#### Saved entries
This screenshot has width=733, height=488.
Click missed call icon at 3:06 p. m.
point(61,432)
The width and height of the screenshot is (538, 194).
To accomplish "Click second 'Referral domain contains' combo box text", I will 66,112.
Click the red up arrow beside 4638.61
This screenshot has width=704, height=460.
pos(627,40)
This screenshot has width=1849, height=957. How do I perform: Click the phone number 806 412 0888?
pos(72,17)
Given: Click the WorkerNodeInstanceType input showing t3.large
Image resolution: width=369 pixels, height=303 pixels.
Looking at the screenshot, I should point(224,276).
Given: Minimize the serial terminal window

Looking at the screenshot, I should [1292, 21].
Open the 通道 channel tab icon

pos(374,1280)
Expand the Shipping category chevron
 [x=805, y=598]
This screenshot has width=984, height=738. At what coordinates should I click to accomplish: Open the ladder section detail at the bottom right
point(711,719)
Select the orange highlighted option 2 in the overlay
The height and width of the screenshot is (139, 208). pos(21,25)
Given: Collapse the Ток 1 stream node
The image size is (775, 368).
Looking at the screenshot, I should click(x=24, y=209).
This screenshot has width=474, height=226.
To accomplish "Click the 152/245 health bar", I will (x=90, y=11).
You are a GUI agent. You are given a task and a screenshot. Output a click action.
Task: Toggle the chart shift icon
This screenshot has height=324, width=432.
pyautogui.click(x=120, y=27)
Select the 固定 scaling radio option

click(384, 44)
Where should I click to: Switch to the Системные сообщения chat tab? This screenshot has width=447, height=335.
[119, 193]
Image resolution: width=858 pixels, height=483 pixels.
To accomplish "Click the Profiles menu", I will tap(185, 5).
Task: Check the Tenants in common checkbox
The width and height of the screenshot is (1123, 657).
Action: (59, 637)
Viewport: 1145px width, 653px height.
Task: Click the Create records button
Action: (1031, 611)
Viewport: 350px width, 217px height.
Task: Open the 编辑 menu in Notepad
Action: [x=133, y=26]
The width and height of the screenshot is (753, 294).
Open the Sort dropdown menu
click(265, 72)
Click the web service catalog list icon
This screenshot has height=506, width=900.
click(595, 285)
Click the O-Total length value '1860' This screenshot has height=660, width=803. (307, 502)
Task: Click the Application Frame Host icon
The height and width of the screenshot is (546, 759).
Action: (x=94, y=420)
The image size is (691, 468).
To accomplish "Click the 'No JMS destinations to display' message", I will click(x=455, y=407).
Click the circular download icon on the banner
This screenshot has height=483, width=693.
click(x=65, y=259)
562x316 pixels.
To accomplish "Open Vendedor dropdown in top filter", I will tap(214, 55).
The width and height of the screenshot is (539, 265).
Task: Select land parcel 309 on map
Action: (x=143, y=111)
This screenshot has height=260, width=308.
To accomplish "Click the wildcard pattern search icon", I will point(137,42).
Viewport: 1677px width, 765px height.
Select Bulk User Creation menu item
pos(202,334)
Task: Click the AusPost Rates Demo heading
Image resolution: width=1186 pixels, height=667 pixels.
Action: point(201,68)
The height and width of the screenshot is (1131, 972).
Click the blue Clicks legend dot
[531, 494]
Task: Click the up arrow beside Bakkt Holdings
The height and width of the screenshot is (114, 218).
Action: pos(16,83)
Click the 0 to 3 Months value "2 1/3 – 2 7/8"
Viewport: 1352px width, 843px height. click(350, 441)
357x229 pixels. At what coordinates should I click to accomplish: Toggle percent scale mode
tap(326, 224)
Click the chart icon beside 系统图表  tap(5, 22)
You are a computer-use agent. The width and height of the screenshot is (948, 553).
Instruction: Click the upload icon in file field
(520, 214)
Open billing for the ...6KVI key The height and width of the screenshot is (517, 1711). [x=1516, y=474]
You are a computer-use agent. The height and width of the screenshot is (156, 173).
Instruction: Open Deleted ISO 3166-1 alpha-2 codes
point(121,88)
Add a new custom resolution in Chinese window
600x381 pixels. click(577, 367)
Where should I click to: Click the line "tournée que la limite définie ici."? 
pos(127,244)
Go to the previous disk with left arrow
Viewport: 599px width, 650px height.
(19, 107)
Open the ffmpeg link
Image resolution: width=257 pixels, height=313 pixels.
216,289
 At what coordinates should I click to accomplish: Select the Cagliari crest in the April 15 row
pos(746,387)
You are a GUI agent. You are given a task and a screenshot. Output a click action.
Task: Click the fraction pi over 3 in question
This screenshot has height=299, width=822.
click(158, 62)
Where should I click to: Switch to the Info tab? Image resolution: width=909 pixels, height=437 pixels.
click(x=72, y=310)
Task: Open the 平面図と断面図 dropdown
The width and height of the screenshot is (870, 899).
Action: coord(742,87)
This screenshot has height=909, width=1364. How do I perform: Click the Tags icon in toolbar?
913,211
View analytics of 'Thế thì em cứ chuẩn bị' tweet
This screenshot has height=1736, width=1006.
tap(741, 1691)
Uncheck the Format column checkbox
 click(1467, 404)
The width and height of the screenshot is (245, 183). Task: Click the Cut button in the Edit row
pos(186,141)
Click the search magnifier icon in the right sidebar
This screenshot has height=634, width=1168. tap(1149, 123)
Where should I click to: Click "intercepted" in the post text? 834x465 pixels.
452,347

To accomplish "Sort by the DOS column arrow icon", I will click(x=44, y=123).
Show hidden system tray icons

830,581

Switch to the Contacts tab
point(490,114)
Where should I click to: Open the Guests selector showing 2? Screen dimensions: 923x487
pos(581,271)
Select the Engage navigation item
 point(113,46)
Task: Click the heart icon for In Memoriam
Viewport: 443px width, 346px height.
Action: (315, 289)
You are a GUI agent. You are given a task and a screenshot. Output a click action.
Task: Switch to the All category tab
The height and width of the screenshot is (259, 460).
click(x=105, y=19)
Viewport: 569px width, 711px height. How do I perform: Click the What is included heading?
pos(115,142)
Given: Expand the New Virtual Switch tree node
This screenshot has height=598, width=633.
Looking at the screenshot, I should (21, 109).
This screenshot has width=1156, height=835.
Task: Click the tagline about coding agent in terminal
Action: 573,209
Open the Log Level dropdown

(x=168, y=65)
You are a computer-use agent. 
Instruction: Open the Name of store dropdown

#### Description of the task
Look through the entries above, find each line containing "computer", and copy it.

#### Result of the task
You are a computer-use agent. The width and height of the screenshot is (948, 553).
You are a computer-use agent. The height and width of the screenshot is (156, 173).
You are a computer-use agent. 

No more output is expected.